═══ Input material
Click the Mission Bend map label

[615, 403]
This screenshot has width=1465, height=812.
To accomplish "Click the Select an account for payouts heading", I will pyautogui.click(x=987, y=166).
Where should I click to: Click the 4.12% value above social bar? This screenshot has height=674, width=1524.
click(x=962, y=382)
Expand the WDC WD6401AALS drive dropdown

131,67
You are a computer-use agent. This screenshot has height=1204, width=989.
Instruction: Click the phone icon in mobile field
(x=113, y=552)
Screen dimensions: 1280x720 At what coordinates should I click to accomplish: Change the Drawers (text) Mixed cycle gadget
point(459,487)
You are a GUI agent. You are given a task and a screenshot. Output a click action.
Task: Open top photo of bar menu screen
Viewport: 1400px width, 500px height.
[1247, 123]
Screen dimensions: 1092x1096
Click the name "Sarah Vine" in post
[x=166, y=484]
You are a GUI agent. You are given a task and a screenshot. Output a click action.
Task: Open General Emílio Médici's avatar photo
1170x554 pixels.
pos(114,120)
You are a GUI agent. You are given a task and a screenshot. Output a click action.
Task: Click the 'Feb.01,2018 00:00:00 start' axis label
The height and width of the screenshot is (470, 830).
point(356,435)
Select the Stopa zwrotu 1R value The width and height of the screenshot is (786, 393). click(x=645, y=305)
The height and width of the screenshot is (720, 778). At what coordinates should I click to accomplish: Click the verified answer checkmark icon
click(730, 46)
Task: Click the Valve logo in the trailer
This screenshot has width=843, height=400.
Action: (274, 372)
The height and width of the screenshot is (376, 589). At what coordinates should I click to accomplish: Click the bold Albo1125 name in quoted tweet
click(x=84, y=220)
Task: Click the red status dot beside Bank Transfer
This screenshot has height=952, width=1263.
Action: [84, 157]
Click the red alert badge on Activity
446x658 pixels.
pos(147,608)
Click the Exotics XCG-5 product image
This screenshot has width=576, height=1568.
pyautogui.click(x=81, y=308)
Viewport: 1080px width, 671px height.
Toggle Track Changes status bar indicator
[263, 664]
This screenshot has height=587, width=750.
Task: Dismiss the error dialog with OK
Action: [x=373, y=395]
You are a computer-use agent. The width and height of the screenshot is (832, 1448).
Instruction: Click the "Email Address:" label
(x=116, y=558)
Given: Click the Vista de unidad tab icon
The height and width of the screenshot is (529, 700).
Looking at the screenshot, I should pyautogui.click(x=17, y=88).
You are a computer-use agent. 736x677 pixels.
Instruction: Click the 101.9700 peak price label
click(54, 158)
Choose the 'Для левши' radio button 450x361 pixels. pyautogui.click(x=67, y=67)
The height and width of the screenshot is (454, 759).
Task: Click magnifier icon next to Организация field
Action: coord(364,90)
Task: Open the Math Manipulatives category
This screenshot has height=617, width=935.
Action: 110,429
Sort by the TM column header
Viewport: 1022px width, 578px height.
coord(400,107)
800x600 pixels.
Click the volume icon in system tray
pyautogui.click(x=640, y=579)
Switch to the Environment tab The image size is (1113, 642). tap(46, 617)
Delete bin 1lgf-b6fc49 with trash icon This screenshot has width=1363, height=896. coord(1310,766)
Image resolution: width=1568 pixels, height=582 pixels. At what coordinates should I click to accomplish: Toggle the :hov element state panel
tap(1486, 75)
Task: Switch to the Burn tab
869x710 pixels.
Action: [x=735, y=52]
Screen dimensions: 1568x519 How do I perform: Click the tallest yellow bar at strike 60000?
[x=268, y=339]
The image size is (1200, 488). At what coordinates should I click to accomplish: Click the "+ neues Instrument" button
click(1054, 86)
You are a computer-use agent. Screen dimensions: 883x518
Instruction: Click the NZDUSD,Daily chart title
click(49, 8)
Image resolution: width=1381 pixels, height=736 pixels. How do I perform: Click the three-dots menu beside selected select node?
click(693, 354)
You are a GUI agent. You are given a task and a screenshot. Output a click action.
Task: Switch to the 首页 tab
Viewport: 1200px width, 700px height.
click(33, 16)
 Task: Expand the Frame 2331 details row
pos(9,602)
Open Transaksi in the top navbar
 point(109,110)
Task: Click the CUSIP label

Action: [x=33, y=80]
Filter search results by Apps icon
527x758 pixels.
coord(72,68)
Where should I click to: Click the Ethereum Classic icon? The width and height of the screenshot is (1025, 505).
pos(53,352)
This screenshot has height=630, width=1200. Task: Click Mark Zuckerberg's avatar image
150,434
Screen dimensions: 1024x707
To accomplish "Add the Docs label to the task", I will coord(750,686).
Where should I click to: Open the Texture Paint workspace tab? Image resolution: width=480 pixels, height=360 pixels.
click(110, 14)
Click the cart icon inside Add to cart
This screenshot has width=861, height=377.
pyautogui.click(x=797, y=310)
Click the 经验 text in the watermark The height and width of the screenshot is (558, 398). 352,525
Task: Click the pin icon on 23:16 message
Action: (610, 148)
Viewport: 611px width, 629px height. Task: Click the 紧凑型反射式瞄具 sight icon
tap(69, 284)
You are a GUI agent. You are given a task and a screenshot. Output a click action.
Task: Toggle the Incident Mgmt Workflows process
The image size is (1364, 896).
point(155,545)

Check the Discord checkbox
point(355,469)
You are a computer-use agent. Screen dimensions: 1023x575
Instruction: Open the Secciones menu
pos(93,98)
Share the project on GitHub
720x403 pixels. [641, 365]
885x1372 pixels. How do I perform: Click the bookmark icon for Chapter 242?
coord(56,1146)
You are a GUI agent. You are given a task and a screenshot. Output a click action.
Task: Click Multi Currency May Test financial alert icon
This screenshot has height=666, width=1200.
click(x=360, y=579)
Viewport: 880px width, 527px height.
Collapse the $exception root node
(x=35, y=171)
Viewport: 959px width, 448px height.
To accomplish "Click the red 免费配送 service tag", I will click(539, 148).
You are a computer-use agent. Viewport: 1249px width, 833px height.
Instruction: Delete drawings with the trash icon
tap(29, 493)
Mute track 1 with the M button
══════
## Task brief
The answer must be a single number: the count of lines in the data that contain the word "photo".

## Solution below
2